Awas, Kenali dan Waspadai Flu Singapura: Penyakit Tangan, Kaki, dan Mulut yang Diderita Youtuber Pilot Vincent Raditya

Ilustrasi penderita flu Singapura. Foto:Canva

Gejala Flu Singapura

Gejala mulai muncul atau berkembang sekitar tiga hingga tujuh hari setelah awal infeksi, yang dikenal sebagai periode inkubasi. Secara umum, berikut beberapa gejala flu Singapura:

  • Demam
  • Kehilangan selera makan
  • Mudah marah dan rewel pada bayi atau balita
  • Sakit tenggorokan
  • Merasa tidak enak badan
  • Sariawan yang terasa menyakitkan di lidah, gusi dan bagian dalam pipi yang menjadi merah dan mengkilat
  • Ruam merah pada telapak tangan, telapak kaki dan terkadang bokong

Demam biasanya merupakan tanda pertama, diikuti nyeri tenggorokan, sakit menelan, sariawan, dan kadang-kadang lemas serta hilangnya nafsu makan. Hari pertama dan kedua setelah demam terjadi, flu singapura pada anak akan menyebabkan peradangan yang hebat di tenggorokan dan mukosa mulut.

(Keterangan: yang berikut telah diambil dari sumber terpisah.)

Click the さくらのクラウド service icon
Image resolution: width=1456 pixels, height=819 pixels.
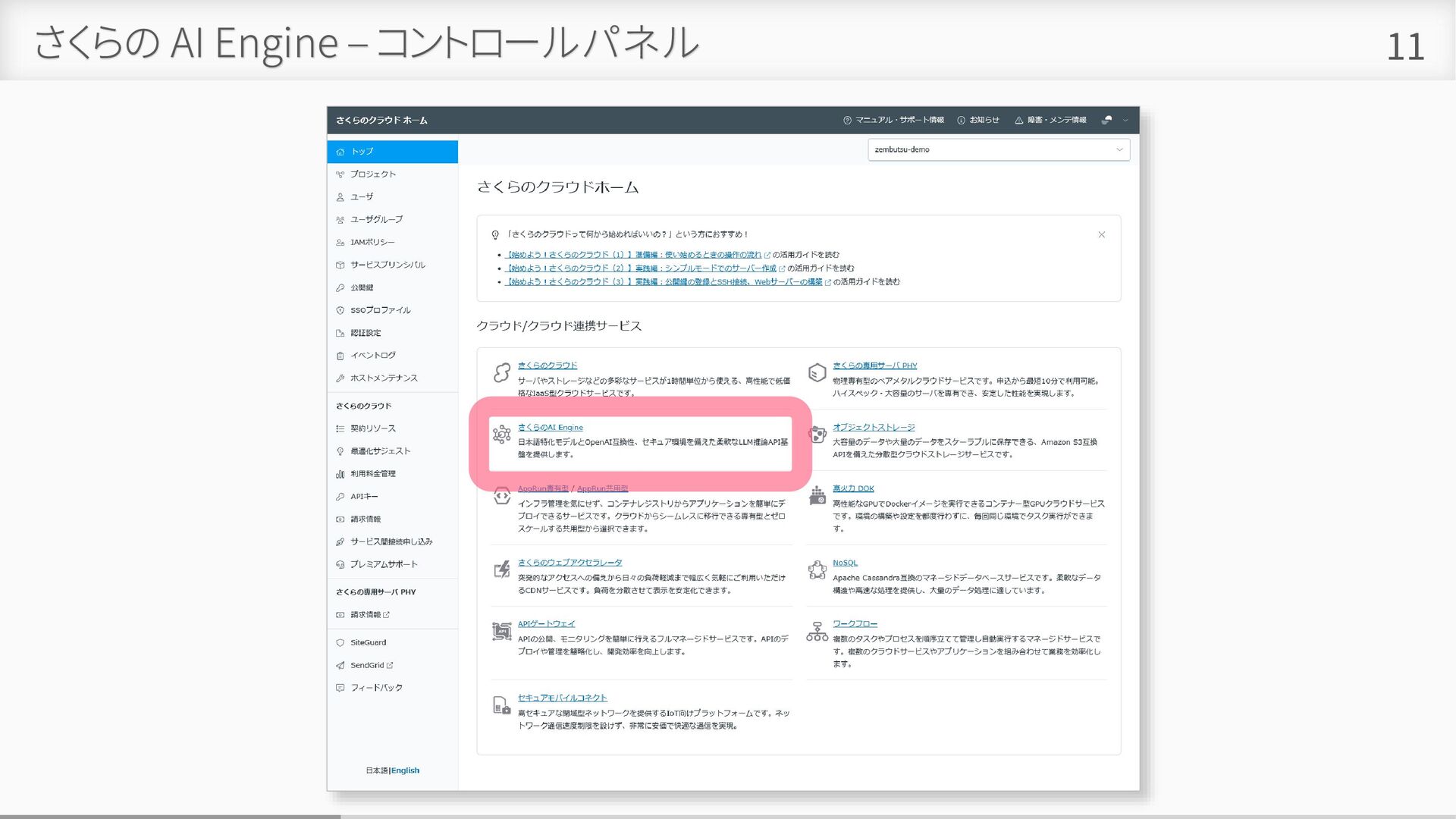(501, 372)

Selain di tangan, kaki, dan bokong, bintil-bintil kemerahan juga dapat muncul di lipatan paha, siku dan lutut, yang dapat terjadi satu sampai dua hari kemudian. Kemerahan di kulit dimulai dengan bercak merah datar, yang nantinya berubah menjadi warna mengkilat yang tampak dalam satu sampai dua hari. Kemerahan yang tampak pada telapak tangan maupun telapak kaki biasanya tidak terasa gatal.

Bacaan Lainnya

Komplikasi Flu Singapura

Komplikasi yang paling sering terjadi dari flu Singapura adalah dehidrasi, karena luka di mulut dan tenggorokan menyebabkan kesulitan minum dan menelan. Meski penyakit yang tergolong ringan, namun suatu bentuk coxsackievirus yang langka dan kadang-kadang serius dapat menyerang otak dan menyebabkan komplikasi berikut:

  • Meningitis 

Adalah infeksi radang selaput (meningen) dan cairan serebrospinal yang mengelilingi otak dan sumsum tulang belakang.

  • Radang Otak

Merupakan peradangan otak yang disebabkan oleh virus. Penyakit ini termasuk parah dan berpotensi mengancam jiwa.

Pencegahan Flu Singapura

Penderita flu Singapura dapat dengan mudah menularkan virusnya pada tujuh hari pertama. Setelah gejala mereda, virus masih bisa bertahan dalam tubuh penderita selama beberapa hari hingga beberapa minggu, dan dapat menyebar melalui tinja atau ludah. Beberapa cara yang bisa dilakukan untuk pencegahan, di antaranya:

  • Hindari mencium anak yang sedang menderita flu Singapura.
  • Ajari anak untuk tidak berbagi peralatan makan atau minum dengan orang lain.
  • Jika terinfeksi, istirahatkan anak Anda di rumah untuk sementara waktu hingga kondisinya benar-benar pulih. Ini untuk mencegah penyakit menular ke orang lain.
  • Bersihkan area-area yang dicurigai terkontaminasi virus (peralatan makan, meja, pakaian, dan sprei) dengan menggunakan air dan sabun.
  • Biasakan anak untuk menjaga kebersihan diri seperti rutin mencuci tangan khususnya setelah BAB. Hal ini penting dilakukan karena anak-anak di bawah usia 10 tahun rawan tertular penyakit.

Kapan Harus Ke Dokter?

Flu Singapura adalah penyakit ringan yang tidak memerlukan perawatan spesifik, dan biasanya hanya menyebabkan demam selama beberapa hari dan gejalanya akan hilang dalam dua minggu. Namun, jika luka pada mulut atau sakit tenggorokan membuat anak kesulitan untuk makan dan minum selama beberapa hari atau semakin memburuk, segera ke dokter untuk mendapatkan pengobatan yang tepat.